Chapter Thirty One
Evaluation

Jennifer Shepherd, seated at her desk, regards the young woman standing opposite her with a critical eye. She's seen a lot of the FLETC trainee and fledgling NCIS prospective Special Agent in the past week, more than she'd normally expect and far more than she'd hoped for.

It's nearly eleven and she hadn't wanted to have this encounter so soon today, but William Wetzel's wake begins this afternoon. She wants the young woman to have closure here so she can devote her attention to saying goodbye to her father and dealing with her vastly changed and still rapidly changing family.

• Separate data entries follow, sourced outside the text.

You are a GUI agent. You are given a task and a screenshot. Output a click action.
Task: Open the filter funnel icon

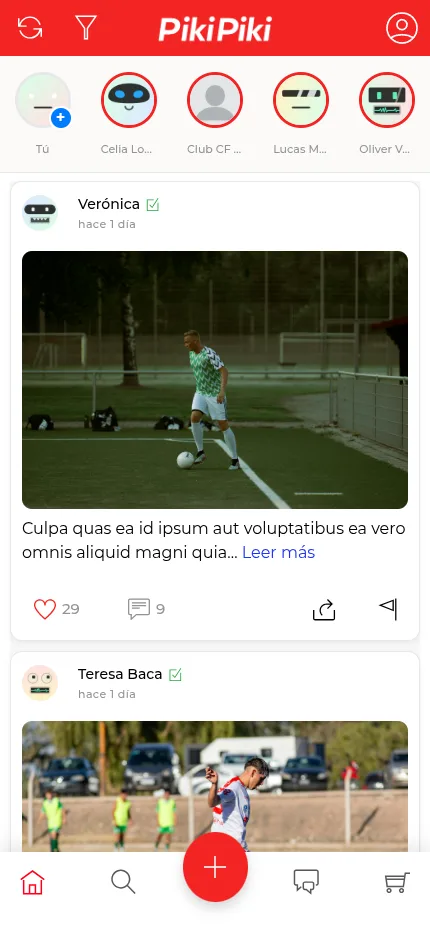86,28
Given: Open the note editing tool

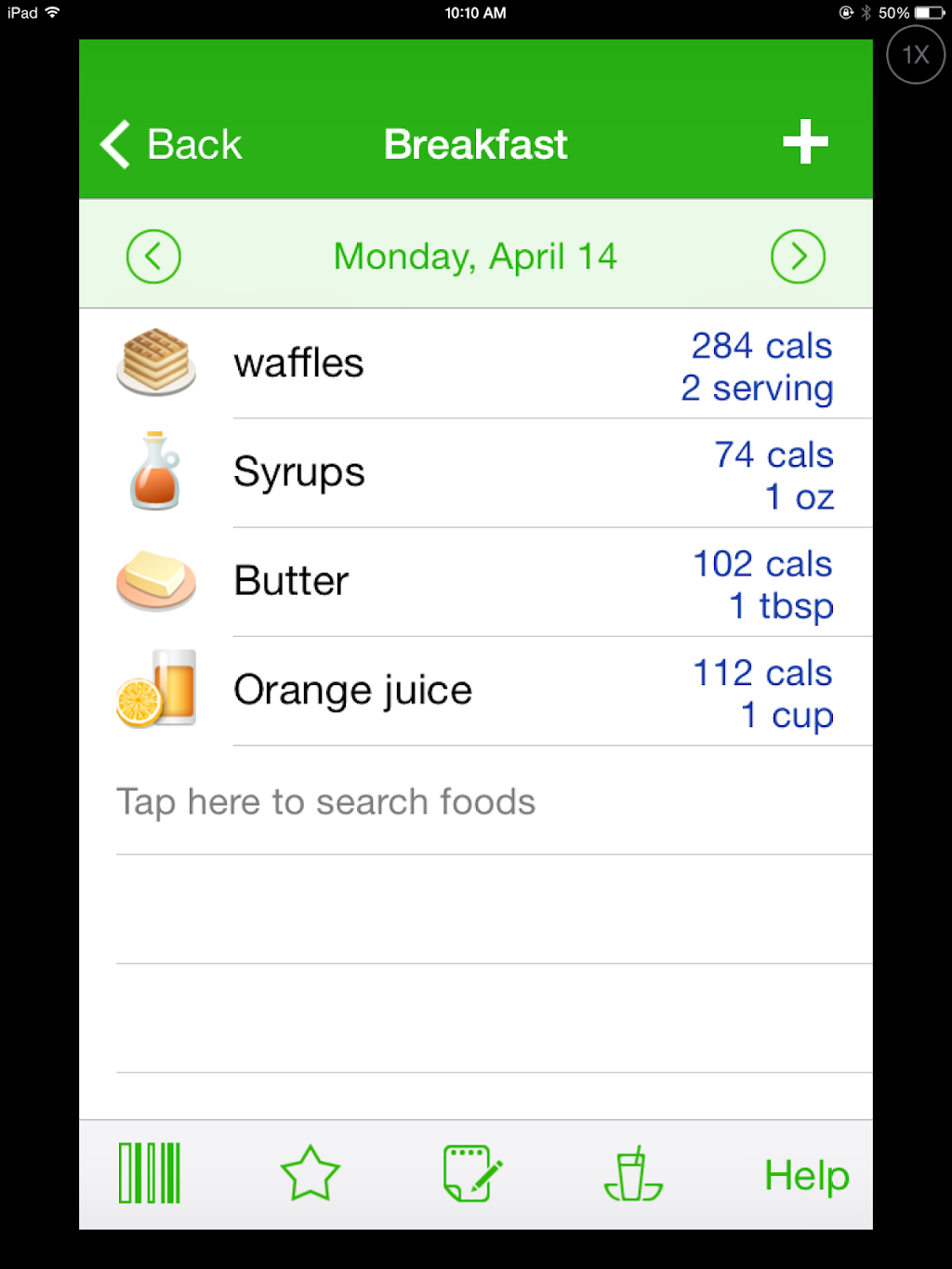Looking at the screenshot, I should point(472,1173).
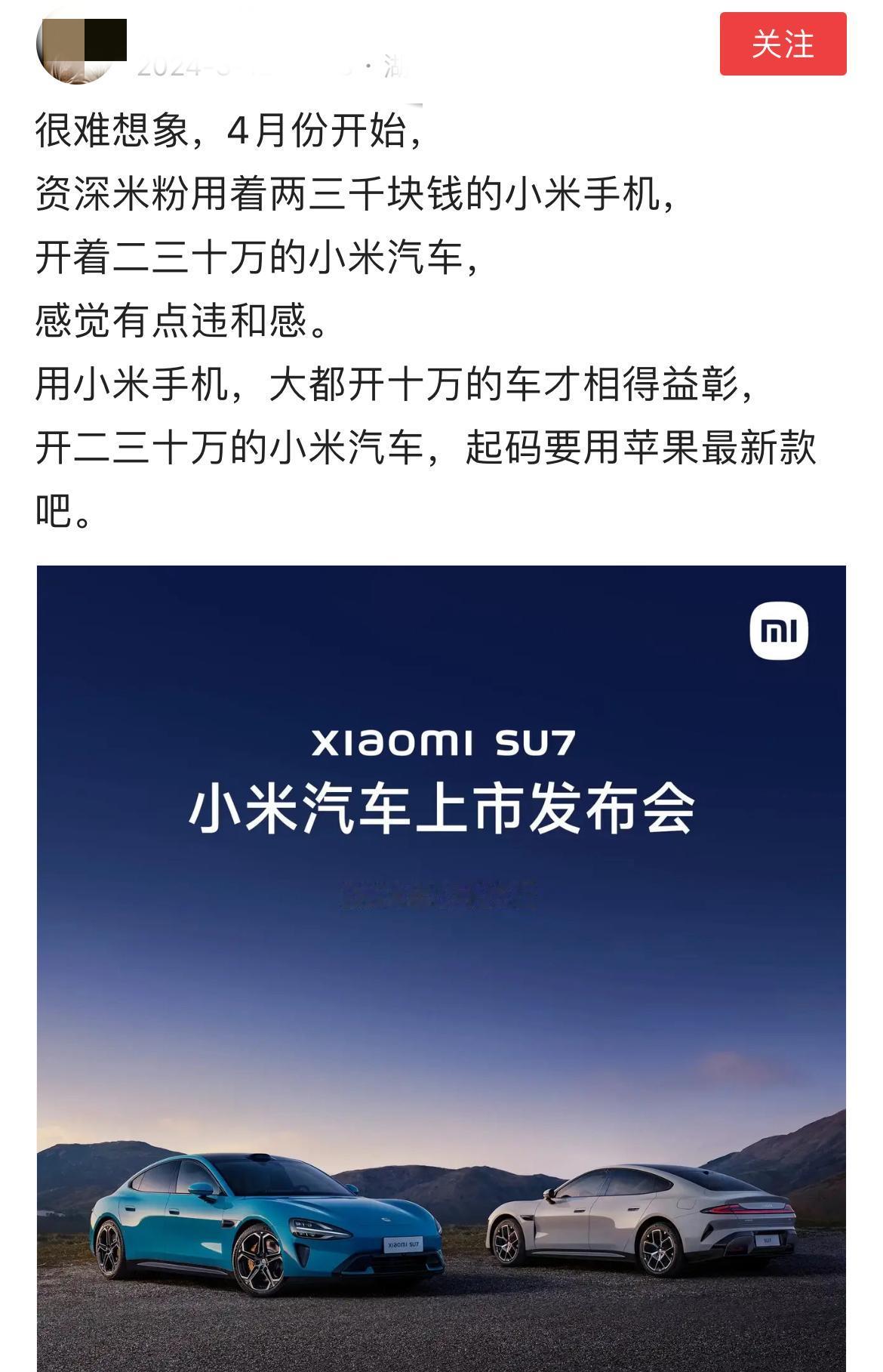The image size is (883, 1372).
Task: Select the 小米手机 phrase in the post
Action: click(x=589, y=196)
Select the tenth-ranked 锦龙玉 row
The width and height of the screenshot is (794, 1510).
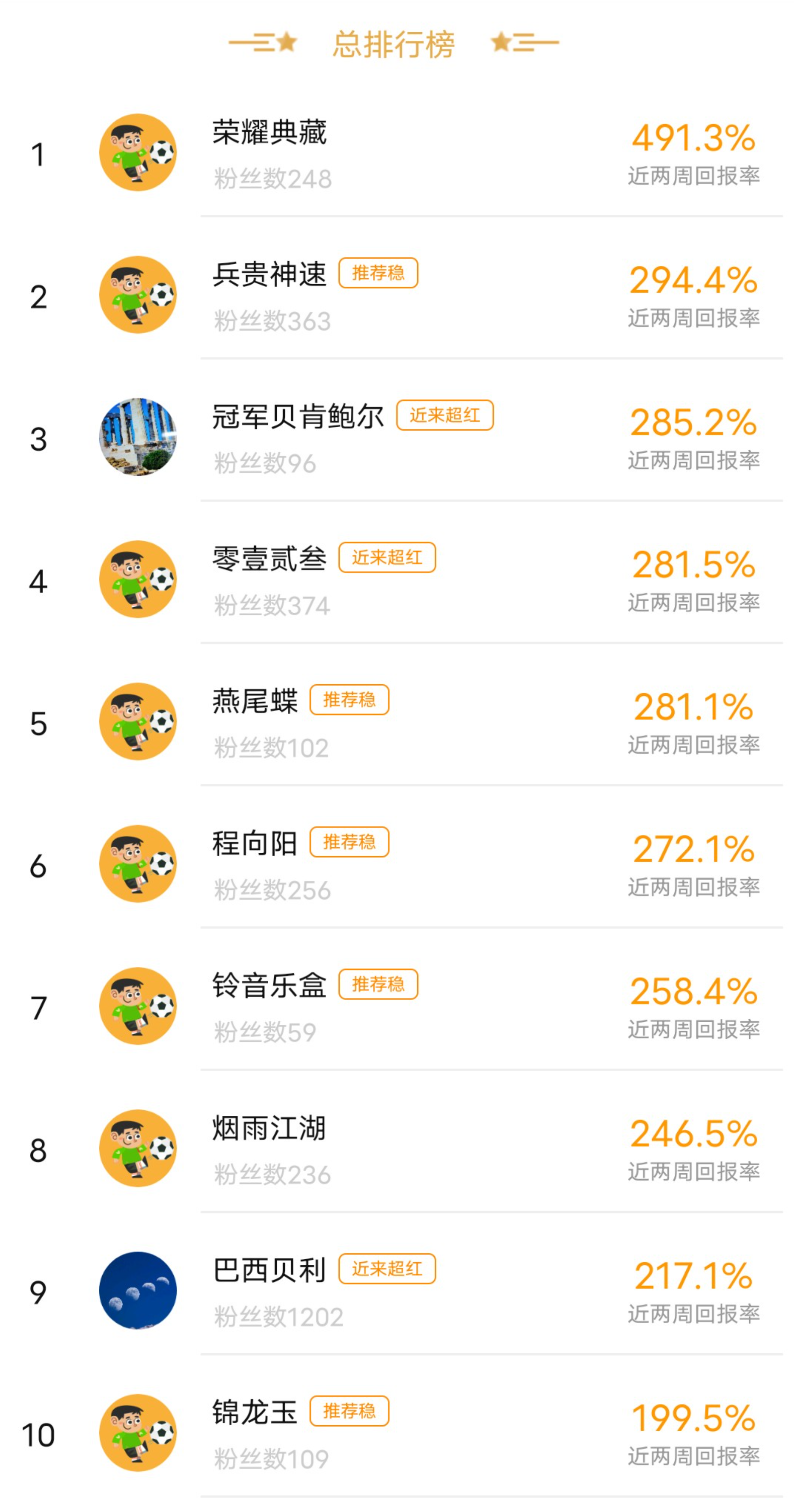397,1432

The twenty year old had come into this case as a grieving dependent and had wormed her way into the Investigation and then actually got herself 'unofficially Attached' to Melanie Kelman's team and their investigation. If she rather than Gibbs had made the decision, Shepherd might have had Wetzel banned from the building or confined to a Holding cell for the duration.

But the woman had served competently - for a neophyte - and she'd gone from coming in losing a father to leaving knowing her mother had contracted his death after becoming a stranger's murderer and had used her as a patsy in a conspiracy too warped for words.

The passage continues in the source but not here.